I read about the two men I fell for while working on films. I was certain each was my soul mate, “the one,” a belief fueled by sexual attraction that told me I was in love. Only once the filming ended, so did the relationship. And I read about the man who asked me to marry him four years ago over the phone, before we had even kissed. Three months later we were in his kitchen throwing steaks at each other’s heads in anger.
As I continued to look through photos, I came across a black-and-white print of my best friend and me taken on the previous New Year’s Eve. We looked so happy, I couldn’t help but smile. I remembered how we had met two years before; she was sitting in a bar wearing a fedora and speaking in her Zimbabwean accent.
We had an immediate connection but didn’t think of it as romantic or sexual. She was one of the most beautiful, charming, brilliant and funny people I had ever met, but it didn’t occur to me, until that soul-searching moment in my garden that we could perhaps choose to love each other romantically.
What had I been waiting for all of these years? My friend is the person I like being with the most, the one with whom I am most myself.
The next time I saw her, in New York, I shared my confusing feelings, and we began the long, painful, wonderful process of trying to figure out what our relationship was supposed to be.
First, I wondered how the relationship would affect my son. He trusted Clare. He loved her. Second, I worried how the relationship might affect my career. I have never defined myself by whom I slept with, but I know others have and would. Such is the nature of Hollywood, in some pockets anyway.
It’s hard for me to even define the term “partner” in my life, but others would try.
For five years I considered my partner to be a dear friend who just happened to be in his seventies. He was a former producer and studio head named John Calley, and I spoke to him every day until he died. We both loved books and being seekers in life, to understand ourselves and the world better. He was the one who picked me up each time I had a breakdown about another failed romance. Because we were platonic, did that make him any less of a partner to me?
And I have never understood the distinction of a “primary” partner. Does that imply we have secondary and tertiary partners, too? Can my primary partner be my sister or child or best friend, or does it have to be someone I am having sex with? I have two friends who are sisters, have lived together for 15 years, and raised a daughter together. Are they not partners because they don’t have sex? And many married couples I know haven’t had sex for years. Are they not partners, despite being married?

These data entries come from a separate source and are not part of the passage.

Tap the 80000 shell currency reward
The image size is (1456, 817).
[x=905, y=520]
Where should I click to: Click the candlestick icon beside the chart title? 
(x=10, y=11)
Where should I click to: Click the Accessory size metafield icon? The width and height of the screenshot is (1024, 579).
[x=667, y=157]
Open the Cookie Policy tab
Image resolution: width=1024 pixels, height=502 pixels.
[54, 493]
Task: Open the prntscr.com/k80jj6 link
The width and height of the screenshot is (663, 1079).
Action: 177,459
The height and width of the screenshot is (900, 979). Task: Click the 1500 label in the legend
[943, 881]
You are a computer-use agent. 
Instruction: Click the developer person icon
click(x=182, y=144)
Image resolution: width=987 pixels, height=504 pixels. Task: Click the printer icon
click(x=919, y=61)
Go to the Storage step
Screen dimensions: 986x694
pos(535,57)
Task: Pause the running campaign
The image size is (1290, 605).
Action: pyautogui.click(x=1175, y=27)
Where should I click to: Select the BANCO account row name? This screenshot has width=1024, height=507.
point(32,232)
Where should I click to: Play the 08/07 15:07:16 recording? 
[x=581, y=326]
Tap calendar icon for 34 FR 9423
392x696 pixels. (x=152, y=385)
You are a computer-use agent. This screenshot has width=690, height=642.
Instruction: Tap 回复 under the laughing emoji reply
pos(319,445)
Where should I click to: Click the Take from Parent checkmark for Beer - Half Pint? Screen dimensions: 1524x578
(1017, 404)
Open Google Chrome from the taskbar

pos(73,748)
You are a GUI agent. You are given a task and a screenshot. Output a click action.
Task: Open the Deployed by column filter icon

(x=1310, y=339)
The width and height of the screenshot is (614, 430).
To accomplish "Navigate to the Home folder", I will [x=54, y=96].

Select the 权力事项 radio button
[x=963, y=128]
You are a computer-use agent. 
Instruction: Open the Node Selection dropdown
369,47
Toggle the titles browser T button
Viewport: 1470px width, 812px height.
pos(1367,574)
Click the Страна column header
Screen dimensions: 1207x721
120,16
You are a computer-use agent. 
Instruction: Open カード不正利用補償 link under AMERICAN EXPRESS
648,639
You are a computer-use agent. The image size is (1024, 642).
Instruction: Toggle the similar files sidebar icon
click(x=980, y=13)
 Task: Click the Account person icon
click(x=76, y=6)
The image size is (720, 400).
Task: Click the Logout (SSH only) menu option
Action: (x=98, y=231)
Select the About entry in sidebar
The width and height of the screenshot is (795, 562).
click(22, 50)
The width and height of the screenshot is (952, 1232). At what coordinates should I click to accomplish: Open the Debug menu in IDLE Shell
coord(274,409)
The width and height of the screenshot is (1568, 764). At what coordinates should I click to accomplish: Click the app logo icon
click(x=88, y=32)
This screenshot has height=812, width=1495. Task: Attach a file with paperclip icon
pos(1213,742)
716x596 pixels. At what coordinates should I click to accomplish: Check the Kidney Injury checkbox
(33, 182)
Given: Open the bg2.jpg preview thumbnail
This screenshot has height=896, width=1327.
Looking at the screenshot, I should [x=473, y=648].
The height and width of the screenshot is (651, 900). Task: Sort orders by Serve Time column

As Clare and I grew closer, my desire for her blossomed until, after a few months, I decided to share the truth of our relationship with my large, “traditional” Italian-Polish, Philadelphia family.
My father’s response came between puffs of his cigar while we sat on the roof of a casino in Atlantic City. “She’s a good girl, good for you,” he said. My mother and siblings echoed his sentiments. Maybe they weren’t so traditional after all?
My feelings about attachment and partnership have always been unconventional. Jack’s father, Dan, will always be my partner because we share Jack. Dan is the best father and the most wonderful man I’ve known. Just because our relationship is nonsexual doesn’t make him any less of a partner to me. We share the same core values, including putting our son first.
At one point it looked as if I might not survive. But the people who were at my bedside every day at the hospital were all of my life partners: my mother, Jackson, Dan, my brother Chris and Clare.
Clare rarely left my side and called every doctor she knew to help figure out what was wrong with me. It was Dan who brought our son to see me every day, and kept him feeling safe during such a scary situation.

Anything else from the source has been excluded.